Today, Chief Powers is formally announcing the hiring of Don Meyer as Assistant Chief Probation Officer for Institutions and Margarita Perez as Assistant Chief Probation Officer, Field Services to help lead the department which is at an historic juncture.

“I have known Don Meyer for more than a decade. He is a reformer, “ says Chief Powers,

“Don Meyer led the Sacramento County Probation Department as they were being sued for many of the same issues that Los Angeles has gone through. He was able to dramatically reduce use of force and create a supportive and therapeutic environment for both staff and juveniles.”

“Margarita Perez’s leadership and experiences with state parole will be instrumental as AB109 is implemented here in Los Angeles County.  Margarita Perez has shown that she knows how to get things done. She is a do-er.”

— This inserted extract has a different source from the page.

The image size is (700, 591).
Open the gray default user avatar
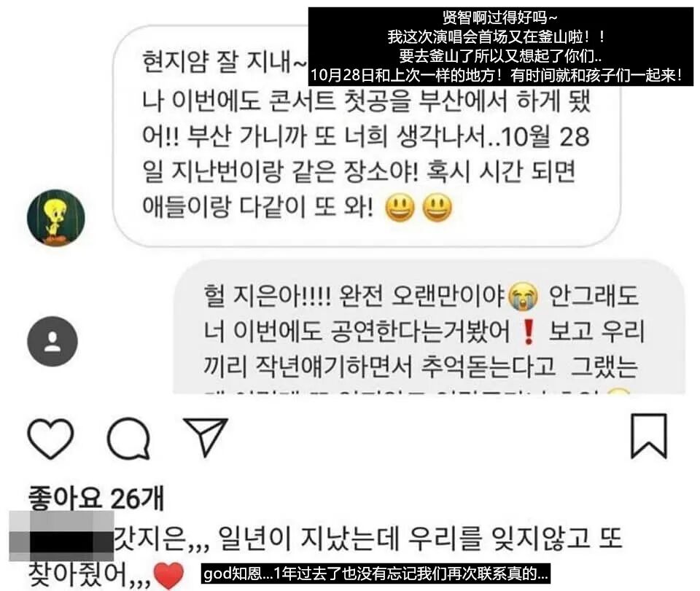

Ms. Perez sees her work with State Parole as a natural transition to working with Los Angeles County Probation, “I worked for parole for 24 years. Often we deal with the same offenders. Under AB109, State Parole and Los Angeles County Probation will be working more closely together.”

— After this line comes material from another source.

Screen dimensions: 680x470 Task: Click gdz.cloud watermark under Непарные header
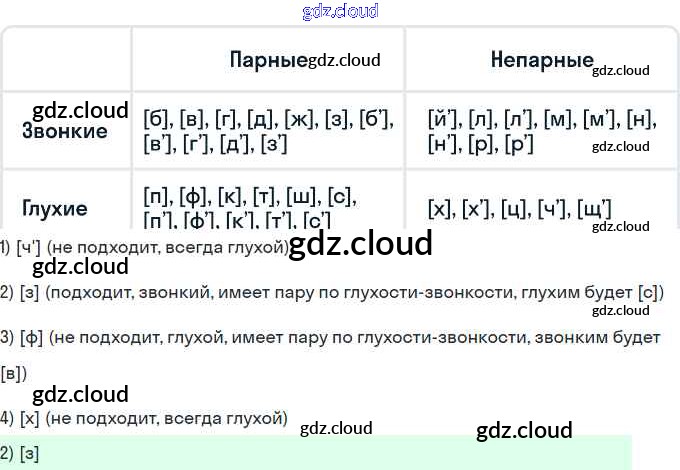620,70
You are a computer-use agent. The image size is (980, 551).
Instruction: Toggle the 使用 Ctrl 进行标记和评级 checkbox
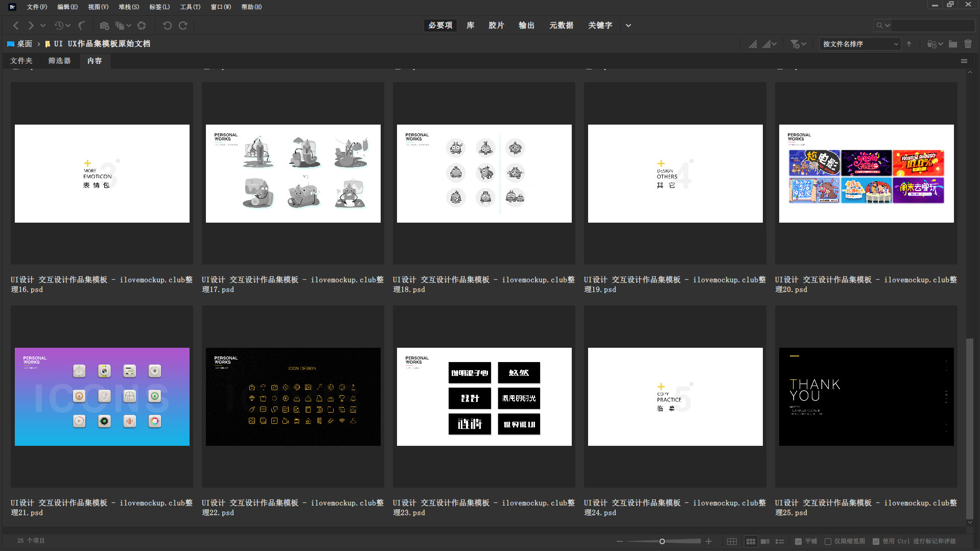(876, 541)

Margarita Perez knows something about transitions.  She is the daughter of Mexican immigrants, the first born, the first to finish college. Her parents were field workers and showed her the value of persistence and hard work.  She dreamed of serving in the armed forces until she met colleagues who worked full time for state corrections. “I was enthralled with working with criminal offenders. I have always been curious about why people stay on the straight and narrow and why others get involved in criminal activity, and what it takes to turn them around.”

Don Meyer was a 21-year old fry cook at Sacramento’s Juvenile Hall when a friend convinced him to consider a career in probation. He’s never looked back. “I am the kind of manager who likes to walk around, talk to people, get to know them professionally. I’m looking forward to this next challenge.”  Don Meyer goes on to say, “This is what I like to call the best time; a renaissance period for Los Angeles County Probation. With new evidence based therapeutic approaches, we can work with offenders in a different way.”

Los Angeles County Probation is making a fundamental change in the command structure in the department by dividing the current Chief Deputy Probation Officer position in to two Assistant Chief Probation Officer positions. Chief Probation Officer Jerry Powers says this re-structuring will strengthen the overall oversight, enhance performance and increase accountability.

Don Meyer is currently the Chief Probation Officer for Sacramento County. He expects to report for work in Los Angeles on November 30, 2012.

Margarita Perez is currently the Acting Director, Adult Parole Operations. She expects to report for work in Los Angeles on November 26, 2012.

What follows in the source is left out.